Nach der Messe, als die Menschen aus der Kirche strömtensaß Rapunzel mit Megafon bewaffnet am Fenster. Frohe Ostern‘, begann sie ins Megafon rufend. Einen schönen Gruß sende sie allen.

Die Leute blickten auf.

„Rapunzel“, schrien sie begeistert. „Rapunzel ist hier. Schaut doch. Rapunzel wohnt hier.“

Die Begeisterung war immens. Viele kannten sie entweder persönlich oder hatten von ihr gehört.

Sie sollen sich freuen und diesen Tag genießen, fuhr Rapunzel fort. Denn noch sei es erlaubt sich gegenseitig ‚Frohe Ostern‘ zuzurufen. Doch das würde sich ändern. Schon nächstes Jahr werde Ostern verboten sein.

Die Menge verstummte. Ja, fuhr Rapunzel fort, man solle es ruhig glauben. Sie habe gehört, dass der Bürgermeister von nun an Ostern verbieten werde. Zu viele Ausländer seien in der Stadt, die verschiedenen religiösen Gebräuchen huldigten. Man könne es ihnen nicht zumuten, ständig Frohe Ostern von den Christen mitanhören zu müssen. Aus Rücksicht auf die Ausländer werde man Ostern nun abschaffen.

Die Menge war geschockt.
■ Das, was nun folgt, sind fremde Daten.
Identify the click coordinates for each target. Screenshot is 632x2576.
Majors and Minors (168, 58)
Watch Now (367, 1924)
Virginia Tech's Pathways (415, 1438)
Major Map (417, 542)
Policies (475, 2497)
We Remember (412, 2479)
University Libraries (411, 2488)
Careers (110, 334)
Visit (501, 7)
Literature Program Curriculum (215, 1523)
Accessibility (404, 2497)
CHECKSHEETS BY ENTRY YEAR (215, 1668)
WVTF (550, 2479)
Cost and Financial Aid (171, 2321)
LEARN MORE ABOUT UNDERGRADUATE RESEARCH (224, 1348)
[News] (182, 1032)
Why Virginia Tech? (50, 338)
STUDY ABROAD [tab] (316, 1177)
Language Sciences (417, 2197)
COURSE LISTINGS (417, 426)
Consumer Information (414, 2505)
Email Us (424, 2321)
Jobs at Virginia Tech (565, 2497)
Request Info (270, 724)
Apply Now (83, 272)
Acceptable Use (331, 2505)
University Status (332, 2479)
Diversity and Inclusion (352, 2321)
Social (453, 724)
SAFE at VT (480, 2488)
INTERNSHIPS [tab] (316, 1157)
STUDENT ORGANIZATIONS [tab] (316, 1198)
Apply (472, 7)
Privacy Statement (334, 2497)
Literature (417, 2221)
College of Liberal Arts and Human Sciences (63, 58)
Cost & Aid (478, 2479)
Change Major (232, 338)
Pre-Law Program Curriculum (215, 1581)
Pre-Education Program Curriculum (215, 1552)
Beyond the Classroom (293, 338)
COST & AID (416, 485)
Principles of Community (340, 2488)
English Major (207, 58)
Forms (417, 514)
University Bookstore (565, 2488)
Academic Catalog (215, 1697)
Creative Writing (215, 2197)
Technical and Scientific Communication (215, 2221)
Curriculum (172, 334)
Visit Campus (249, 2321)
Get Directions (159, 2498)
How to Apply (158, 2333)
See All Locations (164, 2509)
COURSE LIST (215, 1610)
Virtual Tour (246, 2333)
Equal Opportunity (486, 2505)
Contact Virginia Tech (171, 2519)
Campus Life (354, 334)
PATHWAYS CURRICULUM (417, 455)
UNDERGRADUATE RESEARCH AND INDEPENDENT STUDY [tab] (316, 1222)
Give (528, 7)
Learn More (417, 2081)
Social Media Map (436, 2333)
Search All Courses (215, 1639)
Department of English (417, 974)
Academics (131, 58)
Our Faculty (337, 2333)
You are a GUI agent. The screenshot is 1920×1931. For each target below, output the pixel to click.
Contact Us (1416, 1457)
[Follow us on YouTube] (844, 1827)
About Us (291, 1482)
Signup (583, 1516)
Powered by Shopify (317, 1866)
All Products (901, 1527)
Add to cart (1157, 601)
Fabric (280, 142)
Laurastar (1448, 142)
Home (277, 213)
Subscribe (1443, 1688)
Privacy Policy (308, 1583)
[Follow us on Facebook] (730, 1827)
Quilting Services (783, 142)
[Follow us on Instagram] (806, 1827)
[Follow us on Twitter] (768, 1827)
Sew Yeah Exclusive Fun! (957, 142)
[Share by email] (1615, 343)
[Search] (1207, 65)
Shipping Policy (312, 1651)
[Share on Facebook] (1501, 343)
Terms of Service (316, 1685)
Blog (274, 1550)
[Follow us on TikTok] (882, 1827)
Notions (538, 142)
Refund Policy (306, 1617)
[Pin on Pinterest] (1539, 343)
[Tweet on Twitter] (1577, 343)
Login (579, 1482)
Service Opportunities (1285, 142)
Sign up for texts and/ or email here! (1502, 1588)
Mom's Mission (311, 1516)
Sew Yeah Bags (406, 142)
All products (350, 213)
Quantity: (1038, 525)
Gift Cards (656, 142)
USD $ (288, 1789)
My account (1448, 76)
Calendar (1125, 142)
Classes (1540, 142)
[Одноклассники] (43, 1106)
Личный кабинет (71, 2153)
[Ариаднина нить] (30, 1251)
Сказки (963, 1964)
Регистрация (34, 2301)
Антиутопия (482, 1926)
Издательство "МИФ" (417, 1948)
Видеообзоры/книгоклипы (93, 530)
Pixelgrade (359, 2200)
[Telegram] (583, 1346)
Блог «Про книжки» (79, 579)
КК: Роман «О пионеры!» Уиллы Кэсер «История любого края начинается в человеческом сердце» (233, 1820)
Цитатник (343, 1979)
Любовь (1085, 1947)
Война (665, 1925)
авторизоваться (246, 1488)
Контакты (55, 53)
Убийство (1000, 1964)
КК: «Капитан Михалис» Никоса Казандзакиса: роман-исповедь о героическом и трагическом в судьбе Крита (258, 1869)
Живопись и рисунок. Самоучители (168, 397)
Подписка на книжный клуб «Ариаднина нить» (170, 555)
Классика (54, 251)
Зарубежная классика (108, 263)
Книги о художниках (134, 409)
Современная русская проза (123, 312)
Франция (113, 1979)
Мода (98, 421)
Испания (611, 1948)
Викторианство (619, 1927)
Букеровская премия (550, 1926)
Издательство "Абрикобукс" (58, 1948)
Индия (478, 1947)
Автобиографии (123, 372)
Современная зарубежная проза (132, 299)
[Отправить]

Eine Weile sagte keiner was. Dann machte sich der Unmut breit. Was dem Bürgermeister einfiele? Ihnen einfach Ostern wegzunehmen? Sie würden es den Grosskopferten schon zeigen. Ostern würden sie sich nicht wegnehmen lassen. Wegen der Ausländer schon gar nicht. Wenn denen unsere Bräuche nicht passten, dann sollen die gefälligst wieder dahin gehen, wo sie hergekommen sind. Ausländer raus, riefen nun schon die Ersten.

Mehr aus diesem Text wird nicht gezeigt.